▸ Your goal
Please change "second" to "third" in the stretch from the line containing "Task: Choose the" through the end of the lines, leaving everything else as it is. Give back only that stretch, without the pictures.

___ Records supplied ___

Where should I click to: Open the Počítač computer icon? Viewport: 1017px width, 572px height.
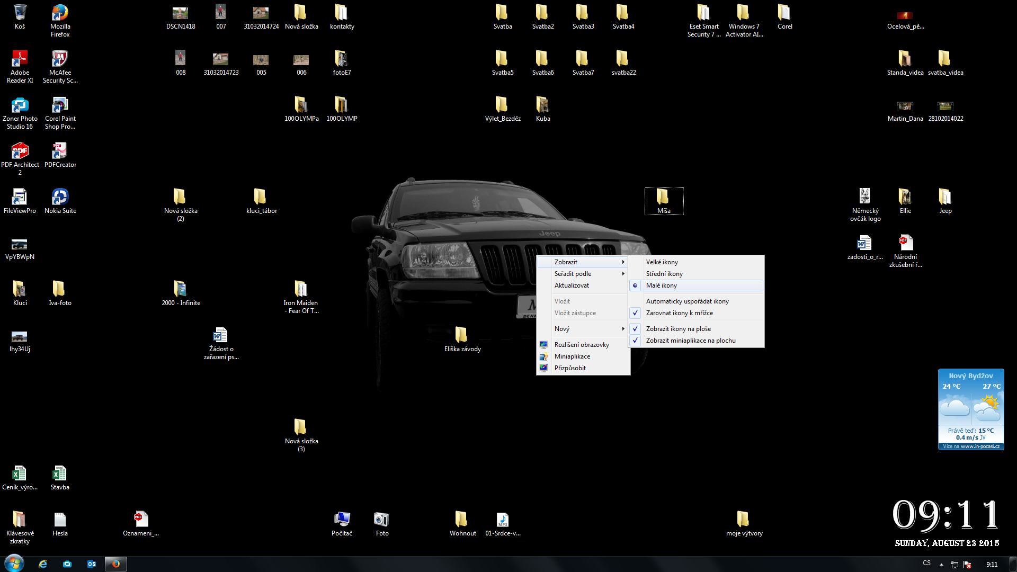tap(342, 520)
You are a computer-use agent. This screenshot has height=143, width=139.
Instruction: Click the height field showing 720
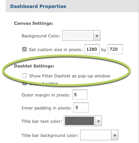click(115, 49)
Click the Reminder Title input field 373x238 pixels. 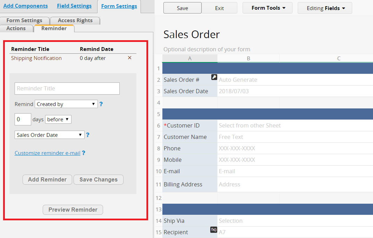[x=67, y=89]
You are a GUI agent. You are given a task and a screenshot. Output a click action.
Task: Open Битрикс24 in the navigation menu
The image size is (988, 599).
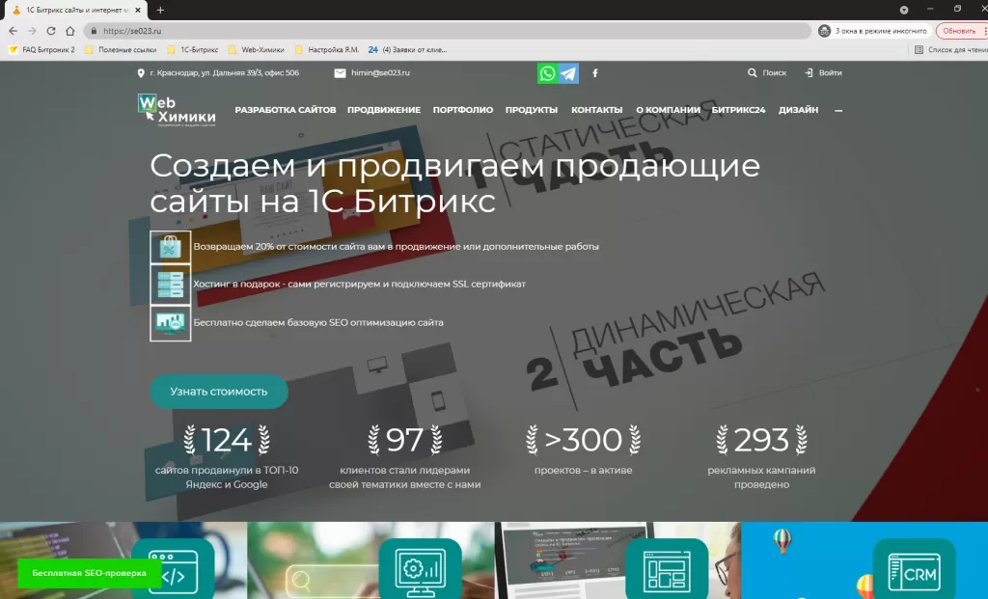coord(738,111)
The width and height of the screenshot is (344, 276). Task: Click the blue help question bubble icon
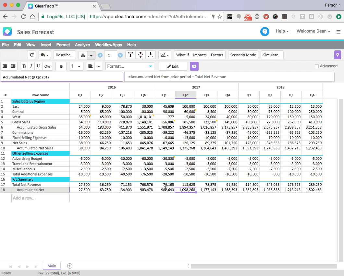pyautogui.click(x=265, y=32)
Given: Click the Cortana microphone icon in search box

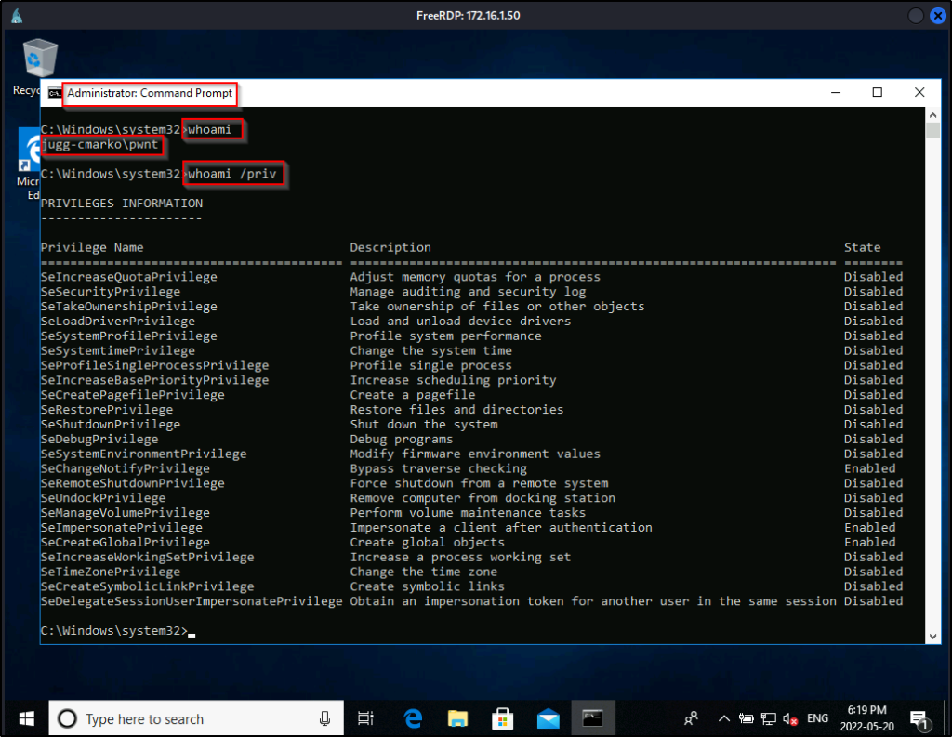Looking at the screenshot, I should point(325,718).
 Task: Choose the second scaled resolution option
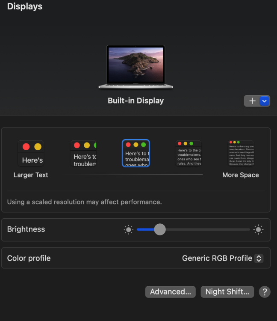tap(83, 153)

___

▸ Response to the exercise
 Task: Choose the third scaled resolution option
tap(83, 153)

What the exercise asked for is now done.